Stored items:
=====
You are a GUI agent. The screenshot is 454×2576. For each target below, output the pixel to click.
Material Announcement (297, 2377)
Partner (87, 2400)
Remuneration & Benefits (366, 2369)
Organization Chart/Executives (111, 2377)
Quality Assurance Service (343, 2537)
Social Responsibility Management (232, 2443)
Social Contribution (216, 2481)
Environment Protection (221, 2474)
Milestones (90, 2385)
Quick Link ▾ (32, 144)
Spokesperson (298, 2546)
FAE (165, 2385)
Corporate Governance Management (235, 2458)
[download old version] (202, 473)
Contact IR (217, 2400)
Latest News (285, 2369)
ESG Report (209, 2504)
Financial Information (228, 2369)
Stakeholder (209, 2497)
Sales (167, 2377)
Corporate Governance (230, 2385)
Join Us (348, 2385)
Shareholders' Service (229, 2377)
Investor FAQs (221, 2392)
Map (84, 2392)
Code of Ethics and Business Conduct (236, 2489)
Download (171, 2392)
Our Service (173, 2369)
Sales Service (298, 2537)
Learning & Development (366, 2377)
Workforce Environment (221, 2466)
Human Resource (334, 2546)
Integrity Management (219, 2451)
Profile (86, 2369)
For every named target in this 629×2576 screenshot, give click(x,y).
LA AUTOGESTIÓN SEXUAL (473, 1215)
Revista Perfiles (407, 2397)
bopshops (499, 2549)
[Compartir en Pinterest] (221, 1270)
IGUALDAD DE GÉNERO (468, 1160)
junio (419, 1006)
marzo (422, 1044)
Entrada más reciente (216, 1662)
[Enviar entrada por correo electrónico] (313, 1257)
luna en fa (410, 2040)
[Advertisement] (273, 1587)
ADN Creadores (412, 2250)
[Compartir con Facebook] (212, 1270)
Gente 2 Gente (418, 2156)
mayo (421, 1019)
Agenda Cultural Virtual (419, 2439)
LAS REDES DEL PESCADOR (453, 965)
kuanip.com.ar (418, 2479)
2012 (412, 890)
=====
-- Exercise brief --
Begin with the line that contains "Financial Information (228, 2369)" and end with the last line of the records; set down every line in that span exactly, and nothing else.

-- Response area --
Financial Information (228, 2369)
Stakeholder (209, 2497)
Sales (167, 2377)
Corporate Governance (230, 2385)
Join Us (348, 2385)
Shareholders' Service (229, 2377)
Investor FAQs (221, 2392)
Map (84, 2392)
Code of Ethics and Business Conduct (236, 2489)
Download (171, 2392)
Our Service (173, 2369)
Sales Service (298, 2537)
Learning & Development (366, 2377)
Workforce Environment (221, 2466)
Human Resource (334, 2546)
Integrity Management (219, 2451)
Profile (86, 2369)
For every named target in this 629×2576 screenshot, give click(x,y).
LA AUTOGESTIÓN SEXUAL (473, 1215)
Revista Perfiles (407, 2397)
bopshops (499, 2549)
[Compartir en Pinterest] (221, 1270)
IGUALDAD DE GÉNERO (468, 1160)
junio (419, 1006)
marzo (422, 1044)
Entrada más reciente (216, 1662)
[Enviar entrada por correo electrónico] (313, 1257)
luna en fa (410, 2040)
[Advertisement] (273, 1587)
ADN Creadores (412, 2250)
[Compartir con Facebook] (212, 1270)
Gente 2 Gente (418, 2156)
mayo (421, 1019)
Agenda Cultural Virtual (419, 2439)
LAS REDES DEL PESCADOR (453, 965)
kuanip.com.ar (418, 2479)
2012 (412, 890)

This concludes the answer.